Ее голос стал тише, будто унесся вдаль, когда она вспомнила тот вечер и истекающего кровью пылкого юношу, лежащего в ее объятиях. Врач тогда сказал, что раненый должен выжить, но Карина так никогда и не узнала, остался ли он в живых.

— Я всегда считала, что это грустная песня. «Дождь идет каждый день...» Когда Фесте пел эти слова, чувствовалось, что он никогда не бывает весел.

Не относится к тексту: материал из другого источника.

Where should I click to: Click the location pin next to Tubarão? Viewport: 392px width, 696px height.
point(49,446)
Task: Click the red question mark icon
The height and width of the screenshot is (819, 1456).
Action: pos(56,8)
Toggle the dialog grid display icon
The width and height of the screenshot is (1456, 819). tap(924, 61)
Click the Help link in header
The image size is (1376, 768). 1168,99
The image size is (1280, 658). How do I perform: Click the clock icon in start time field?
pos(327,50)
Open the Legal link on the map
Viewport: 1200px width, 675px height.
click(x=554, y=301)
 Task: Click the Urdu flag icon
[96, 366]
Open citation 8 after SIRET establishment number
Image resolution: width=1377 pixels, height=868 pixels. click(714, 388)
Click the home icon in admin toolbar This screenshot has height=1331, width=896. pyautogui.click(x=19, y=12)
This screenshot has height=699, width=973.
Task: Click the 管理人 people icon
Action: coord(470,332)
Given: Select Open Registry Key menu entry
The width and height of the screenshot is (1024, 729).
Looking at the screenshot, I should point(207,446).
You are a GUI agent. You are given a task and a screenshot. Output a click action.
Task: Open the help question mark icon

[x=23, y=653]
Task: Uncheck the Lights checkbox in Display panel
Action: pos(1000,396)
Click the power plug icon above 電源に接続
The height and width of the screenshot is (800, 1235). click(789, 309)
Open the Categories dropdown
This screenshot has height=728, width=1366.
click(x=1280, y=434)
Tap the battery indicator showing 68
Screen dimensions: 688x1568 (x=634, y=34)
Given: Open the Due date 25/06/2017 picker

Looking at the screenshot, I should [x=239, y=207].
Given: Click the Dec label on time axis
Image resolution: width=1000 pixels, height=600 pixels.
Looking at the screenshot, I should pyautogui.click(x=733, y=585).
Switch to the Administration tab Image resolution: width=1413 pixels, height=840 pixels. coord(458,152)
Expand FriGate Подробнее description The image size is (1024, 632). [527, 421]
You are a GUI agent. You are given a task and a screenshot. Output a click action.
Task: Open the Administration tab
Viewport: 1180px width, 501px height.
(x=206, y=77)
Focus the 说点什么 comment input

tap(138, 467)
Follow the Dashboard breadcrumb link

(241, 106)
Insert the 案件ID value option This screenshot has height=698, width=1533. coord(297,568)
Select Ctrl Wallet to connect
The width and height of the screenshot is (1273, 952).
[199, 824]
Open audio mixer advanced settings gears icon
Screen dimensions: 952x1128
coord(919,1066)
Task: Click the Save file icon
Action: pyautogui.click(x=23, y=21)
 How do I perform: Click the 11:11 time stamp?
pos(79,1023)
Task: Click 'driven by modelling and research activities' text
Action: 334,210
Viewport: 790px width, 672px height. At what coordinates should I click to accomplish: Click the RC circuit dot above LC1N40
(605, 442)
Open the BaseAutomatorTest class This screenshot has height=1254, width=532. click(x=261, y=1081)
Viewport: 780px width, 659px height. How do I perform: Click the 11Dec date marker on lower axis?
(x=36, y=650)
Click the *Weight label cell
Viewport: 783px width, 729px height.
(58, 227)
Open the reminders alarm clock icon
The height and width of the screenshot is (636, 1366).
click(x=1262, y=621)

— Именно так я и старался играть эту роль, — торжествовал Берти. — За улыбкой клоуна скрывается боль.

— Но если вы так любили сцену, почему же ее оставили?

— Она оставила меня, — Берти меланхолично вздохнул. — Работы было мало. Поэтому я брался за все что угодно. Вот так я и стал слугой в колледже. Я упорно трудился. За счет чаевых мне удалось скопить немного денег, и я стал подумывать о том, чтобы вернуться на сцену. Я рассказал об этом герцогу, когда отклонил его предложение. Он рассмеялся и решил помочь мне начать собственное дело, дал двести фунтов.